Galaxy Digital and Sharplink are launching a $125 million fund to deploy capital into decentralized finance yield strategies, a move that pushes deeper into higher-risk onchain opportunities.
"This fund is the clearest expression of that conviction," Sharplink CEO Joseph Chalom said, highlighting the strategy to make the company's Ethereum treasury "maximally productive."
The Galaxy Sharplink Onchain Yield Fund, LP, will consist of a $100 million commitment from Sharplink's staked Ethereum treasury and $25 million from Galaxy. Galaxy will manage the fund, selecting protocols and managing risk for a strategy designed to capture returns that can exceed 10 percent annually, a significant step up from the roughly 2.5 percent to 3.5 percent currently earned from staking.

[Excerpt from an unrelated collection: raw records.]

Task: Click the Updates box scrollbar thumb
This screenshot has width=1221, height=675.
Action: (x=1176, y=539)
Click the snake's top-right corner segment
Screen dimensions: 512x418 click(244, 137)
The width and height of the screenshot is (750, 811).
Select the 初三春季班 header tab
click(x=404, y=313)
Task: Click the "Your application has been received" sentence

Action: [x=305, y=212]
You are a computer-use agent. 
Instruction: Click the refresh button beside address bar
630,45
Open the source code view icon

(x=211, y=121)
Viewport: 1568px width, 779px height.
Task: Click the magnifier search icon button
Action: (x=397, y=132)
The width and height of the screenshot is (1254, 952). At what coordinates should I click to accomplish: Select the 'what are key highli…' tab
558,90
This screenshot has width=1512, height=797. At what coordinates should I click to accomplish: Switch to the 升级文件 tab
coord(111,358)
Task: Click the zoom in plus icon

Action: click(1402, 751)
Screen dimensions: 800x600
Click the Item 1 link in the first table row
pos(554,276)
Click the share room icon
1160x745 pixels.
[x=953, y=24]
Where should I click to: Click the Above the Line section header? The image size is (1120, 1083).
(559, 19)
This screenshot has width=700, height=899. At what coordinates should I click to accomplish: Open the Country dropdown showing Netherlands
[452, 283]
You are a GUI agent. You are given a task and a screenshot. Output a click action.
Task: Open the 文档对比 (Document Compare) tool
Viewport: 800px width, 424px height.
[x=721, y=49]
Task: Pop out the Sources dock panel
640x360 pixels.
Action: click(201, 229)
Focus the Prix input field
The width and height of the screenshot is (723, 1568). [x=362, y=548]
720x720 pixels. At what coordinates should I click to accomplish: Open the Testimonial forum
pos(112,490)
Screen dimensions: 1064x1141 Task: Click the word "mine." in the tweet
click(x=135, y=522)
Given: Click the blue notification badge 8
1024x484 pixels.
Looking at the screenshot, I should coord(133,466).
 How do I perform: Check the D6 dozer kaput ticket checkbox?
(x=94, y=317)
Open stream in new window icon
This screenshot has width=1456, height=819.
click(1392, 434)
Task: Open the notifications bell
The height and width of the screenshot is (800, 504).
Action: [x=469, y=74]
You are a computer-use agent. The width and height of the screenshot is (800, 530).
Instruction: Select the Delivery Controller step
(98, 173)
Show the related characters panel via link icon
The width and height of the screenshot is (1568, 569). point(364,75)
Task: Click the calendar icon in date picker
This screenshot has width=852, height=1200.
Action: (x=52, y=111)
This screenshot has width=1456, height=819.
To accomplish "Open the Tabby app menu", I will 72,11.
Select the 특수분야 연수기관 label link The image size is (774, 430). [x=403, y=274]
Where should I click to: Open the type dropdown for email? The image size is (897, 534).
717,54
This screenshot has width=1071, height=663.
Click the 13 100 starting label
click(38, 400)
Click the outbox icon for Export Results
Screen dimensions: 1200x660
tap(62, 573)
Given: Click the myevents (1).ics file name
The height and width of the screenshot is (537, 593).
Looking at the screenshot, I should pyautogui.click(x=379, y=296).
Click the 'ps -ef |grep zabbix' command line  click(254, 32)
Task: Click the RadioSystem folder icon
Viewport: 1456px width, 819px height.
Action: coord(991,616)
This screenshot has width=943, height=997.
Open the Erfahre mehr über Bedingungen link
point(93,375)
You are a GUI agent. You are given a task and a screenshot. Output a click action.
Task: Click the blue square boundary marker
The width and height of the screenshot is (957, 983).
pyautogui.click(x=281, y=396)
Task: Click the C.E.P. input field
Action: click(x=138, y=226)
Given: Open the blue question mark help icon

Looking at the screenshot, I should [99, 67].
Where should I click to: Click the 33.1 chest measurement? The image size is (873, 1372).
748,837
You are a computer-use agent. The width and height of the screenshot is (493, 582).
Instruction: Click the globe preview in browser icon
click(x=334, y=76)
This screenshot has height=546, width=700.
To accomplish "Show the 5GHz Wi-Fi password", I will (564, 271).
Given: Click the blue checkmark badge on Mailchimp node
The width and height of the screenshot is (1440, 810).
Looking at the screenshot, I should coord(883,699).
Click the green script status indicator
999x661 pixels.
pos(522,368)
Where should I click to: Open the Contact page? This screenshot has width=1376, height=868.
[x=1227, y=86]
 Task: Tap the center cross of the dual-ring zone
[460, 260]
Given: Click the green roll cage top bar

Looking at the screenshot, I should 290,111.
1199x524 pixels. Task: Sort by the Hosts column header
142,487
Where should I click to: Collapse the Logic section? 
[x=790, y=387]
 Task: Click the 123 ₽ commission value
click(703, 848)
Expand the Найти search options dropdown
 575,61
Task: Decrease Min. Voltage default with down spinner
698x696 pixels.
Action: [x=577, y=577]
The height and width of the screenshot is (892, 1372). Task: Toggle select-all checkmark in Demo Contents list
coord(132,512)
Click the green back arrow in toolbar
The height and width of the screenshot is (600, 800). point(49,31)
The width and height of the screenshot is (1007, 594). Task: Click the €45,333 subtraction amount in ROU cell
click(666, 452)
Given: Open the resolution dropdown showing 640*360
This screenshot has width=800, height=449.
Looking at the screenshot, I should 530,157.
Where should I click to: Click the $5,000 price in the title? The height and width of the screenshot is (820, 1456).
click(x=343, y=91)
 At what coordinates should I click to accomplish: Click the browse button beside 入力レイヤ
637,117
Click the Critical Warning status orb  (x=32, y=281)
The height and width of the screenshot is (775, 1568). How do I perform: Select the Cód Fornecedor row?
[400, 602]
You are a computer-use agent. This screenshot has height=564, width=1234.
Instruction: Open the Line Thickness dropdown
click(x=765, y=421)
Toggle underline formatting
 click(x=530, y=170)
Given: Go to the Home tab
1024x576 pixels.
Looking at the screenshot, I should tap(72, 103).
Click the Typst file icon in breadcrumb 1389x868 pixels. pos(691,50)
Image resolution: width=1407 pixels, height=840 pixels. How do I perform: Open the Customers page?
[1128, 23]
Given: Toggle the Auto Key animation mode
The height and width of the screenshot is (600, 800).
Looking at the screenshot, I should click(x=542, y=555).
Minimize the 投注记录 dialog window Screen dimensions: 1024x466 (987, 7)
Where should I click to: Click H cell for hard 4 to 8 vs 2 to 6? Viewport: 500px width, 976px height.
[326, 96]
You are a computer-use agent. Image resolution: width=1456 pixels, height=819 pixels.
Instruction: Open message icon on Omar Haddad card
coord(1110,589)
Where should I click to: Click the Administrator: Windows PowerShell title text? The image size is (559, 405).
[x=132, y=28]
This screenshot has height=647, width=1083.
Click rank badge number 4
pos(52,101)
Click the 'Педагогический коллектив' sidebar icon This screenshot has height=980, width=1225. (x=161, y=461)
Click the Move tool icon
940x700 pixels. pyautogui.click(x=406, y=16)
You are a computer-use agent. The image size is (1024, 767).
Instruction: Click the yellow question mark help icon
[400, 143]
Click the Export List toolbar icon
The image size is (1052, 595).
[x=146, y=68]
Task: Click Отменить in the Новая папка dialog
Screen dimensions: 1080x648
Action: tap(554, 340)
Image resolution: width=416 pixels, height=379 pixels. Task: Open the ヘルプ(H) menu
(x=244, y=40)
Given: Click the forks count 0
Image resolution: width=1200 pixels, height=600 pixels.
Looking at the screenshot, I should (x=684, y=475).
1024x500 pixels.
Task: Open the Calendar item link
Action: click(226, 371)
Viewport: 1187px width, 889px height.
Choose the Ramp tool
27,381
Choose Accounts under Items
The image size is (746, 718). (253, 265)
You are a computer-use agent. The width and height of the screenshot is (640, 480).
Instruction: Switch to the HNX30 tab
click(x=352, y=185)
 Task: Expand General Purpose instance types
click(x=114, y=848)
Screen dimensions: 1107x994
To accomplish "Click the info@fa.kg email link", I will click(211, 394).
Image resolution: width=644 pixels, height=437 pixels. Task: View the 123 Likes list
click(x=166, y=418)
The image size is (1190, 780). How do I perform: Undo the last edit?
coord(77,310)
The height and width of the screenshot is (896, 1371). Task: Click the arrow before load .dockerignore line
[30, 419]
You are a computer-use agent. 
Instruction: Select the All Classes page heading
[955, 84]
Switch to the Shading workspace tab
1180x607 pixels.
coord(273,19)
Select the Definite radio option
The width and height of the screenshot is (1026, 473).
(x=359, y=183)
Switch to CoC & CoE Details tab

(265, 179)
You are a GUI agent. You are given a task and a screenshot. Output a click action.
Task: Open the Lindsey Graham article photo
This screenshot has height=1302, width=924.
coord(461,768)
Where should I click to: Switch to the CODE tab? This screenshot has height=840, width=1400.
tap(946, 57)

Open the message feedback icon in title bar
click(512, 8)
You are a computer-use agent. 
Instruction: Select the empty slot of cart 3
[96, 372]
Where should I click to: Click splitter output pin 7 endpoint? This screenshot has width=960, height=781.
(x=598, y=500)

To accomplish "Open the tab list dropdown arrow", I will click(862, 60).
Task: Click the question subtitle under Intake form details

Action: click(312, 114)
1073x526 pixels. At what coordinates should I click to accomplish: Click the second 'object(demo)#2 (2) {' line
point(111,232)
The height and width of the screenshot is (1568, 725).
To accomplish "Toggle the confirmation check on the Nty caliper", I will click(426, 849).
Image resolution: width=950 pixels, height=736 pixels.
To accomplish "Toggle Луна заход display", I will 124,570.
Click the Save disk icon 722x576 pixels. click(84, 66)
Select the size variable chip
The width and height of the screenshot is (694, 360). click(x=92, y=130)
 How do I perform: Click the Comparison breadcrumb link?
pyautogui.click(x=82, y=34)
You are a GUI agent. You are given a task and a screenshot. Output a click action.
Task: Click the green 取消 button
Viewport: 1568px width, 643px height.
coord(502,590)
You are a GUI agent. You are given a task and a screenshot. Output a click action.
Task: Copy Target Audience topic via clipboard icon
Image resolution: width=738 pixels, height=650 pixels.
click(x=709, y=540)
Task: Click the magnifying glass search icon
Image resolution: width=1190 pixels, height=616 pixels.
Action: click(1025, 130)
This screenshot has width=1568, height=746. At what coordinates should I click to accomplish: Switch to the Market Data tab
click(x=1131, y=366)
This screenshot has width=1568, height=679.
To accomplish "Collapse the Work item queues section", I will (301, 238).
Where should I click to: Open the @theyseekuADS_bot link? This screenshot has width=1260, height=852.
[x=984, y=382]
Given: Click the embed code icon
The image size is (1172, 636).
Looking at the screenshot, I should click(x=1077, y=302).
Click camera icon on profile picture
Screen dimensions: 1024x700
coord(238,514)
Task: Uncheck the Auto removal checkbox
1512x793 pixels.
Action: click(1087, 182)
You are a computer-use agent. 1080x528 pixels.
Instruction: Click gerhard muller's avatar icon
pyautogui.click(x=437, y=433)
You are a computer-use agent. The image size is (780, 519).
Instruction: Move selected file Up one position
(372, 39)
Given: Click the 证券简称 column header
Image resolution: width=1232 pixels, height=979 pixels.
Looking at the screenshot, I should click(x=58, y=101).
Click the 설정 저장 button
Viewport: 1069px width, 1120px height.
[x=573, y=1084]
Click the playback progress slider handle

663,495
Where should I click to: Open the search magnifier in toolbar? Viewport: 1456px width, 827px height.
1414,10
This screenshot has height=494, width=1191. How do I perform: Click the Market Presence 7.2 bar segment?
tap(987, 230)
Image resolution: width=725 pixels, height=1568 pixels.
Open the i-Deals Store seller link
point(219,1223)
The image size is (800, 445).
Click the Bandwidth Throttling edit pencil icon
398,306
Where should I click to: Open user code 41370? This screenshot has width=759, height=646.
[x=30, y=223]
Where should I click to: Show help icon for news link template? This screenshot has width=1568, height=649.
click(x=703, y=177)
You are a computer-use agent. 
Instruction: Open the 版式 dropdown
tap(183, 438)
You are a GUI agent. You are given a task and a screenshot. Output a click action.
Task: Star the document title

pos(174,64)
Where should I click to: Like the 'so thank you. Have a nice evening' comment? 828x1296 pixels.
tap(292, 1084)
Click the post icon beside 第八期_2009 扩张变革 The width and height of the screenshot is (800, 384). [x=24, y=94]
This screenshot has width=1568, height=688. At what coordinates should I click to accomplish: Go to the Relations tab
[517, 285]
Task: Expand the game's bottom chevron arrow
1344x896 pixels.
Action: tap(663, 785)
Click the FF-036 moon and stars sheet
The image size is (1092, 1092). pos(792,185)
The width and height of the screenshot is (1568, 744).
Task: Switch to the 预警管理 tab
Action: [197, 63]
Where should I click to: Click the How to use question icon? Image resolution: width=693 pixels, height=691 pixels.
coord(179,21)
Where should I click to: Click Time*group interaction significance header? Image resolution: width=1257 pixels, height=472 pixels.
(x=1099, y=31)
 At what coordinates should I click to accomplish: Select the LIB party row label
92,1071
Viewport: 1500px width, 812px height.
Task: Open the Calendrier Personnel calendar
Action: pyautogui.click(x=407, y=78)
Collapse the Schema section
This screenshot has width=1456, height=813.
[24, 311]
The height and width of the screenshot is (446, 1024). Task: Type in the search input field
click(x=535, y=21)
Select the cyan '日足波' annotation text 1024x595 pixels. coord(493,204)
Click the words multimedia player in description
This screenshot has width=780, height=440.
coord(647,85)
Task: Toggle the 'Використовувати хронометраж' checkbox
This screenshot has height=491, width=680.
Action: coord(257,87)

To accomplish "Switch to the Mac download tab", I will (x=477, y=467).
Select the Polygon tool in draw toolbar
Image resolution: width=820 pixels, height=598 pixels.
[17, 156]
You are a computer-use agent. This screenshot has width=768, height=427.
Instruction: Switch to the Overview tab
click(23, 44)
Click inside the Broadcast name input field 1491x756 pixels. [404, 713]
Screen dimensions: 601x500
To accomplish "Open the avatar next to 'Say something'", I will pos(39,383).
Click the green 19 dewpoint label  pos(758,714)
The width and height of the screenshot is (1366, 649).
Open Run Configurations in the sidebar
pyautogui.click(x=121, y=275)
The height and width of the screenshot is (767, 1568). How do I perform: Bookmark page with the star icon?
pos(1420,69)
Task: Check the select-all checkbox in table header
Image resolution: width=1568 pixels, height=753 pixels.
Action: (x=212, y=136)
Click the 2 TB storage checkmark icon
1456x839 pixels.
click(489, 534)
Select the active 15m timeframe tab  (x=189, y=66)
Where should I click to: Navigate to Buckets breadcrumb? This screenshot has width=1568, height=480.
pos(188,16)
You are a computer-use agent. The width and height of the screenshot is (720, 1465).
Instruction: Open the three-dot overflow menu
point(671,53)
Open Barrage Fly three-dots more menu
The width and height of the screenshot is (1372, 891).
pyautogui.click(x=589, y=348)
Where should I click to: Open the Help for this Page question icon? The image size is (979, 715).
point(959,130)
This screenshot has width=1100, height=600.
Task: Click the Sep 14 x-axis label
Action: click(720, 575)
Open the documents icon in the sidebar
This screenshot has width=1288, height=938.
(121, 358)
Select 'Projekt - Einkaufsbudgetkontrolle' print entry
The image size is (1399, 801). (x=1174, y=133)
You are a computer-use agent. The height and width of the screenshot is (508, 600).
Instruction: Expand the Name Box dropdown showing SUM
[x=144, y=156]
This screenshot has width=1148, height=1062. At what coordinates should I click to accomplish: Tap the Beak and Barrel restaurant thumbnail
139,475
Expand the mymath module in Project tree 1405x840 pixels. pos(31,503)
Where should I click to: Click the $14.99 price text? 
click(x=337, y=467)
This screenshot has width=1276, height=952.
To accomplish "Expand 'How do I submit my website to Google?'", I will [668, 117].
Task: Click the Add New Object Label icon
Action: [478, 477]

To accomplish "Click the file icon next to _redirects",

The partnership puts part of Sharplink’s 872,984 ETH treasury to work beyond passive staking, seeking to boost returns as its market value trades at a discount to its crypto holdings. The move comes just weeks after DeFi protocols like Kelp DAO and Drift suffered hacks totaling over $570 million in April, a backdrop that Chalom argues will raise security standards for institutional-grade participants.
The new fund represents a strategic evolution for Sharplink, the second-largest corporate holder of Ethereum with a treasury valued at $2.1 billion. The company's stock currently trades at an mNAV of 0.79, meaning its equity is valued at less than its digital asset reserves. By pursuing more active strategies like lending and liquidity provisioning, Sharplink aims to generate excess returns that accrue back to shareholders.
"We’ve been very vocal that our job as an Ethereum treasury company is to make our ether productive first and, over time, to maximize that productivity,” said Chalom, the former head of digital assets strategy at BlackRock.
The collaboration gives Sharplink access to Galaxy's institutional research and risk management framework. Galaxy has been actively deploying hundreds of millions of dollars in onchain strategies since 2020.
"Institutional capital is moving onchain, and the infrastructure to support it has matured to a point where allocators can access yield, liquidity, and risk management with the same rigor they expect in traditional markets,” said Mike Novogratz, Founder and CEO of Galaxy.
The move is not without risk. The DeFi sector was hit by a series of high-profile exploits in April. North Korean hackers were blamed for the theft of $285 million from Drift Protocol and a separate $292 million attack on Kelp DAO. Chalom, however, sees the recent turmoil as a catalyst for improving standards.
“Those in DeFi who take the time to put security first will be the survivors, and we’re going to support and invest in those protocols," Chalom said. "All those who don’t meet institutional standards will likely no longer be able to attract capital.”
Sharplink reported its first-quarter earnings on May 11, posting a net loss of $685.6 million, largely due to a $506.7 million unrealized loss on its crypto assets and a $191.7 million impairment charge under US GAAP accounting rules. The company noted these do not represent realized economic losses. Since launching its treasury strategy in June 2025, Sharplink has generated 18,800 ETH in staking rewards.
This article is for informational purposes only and does not constitute investment advice.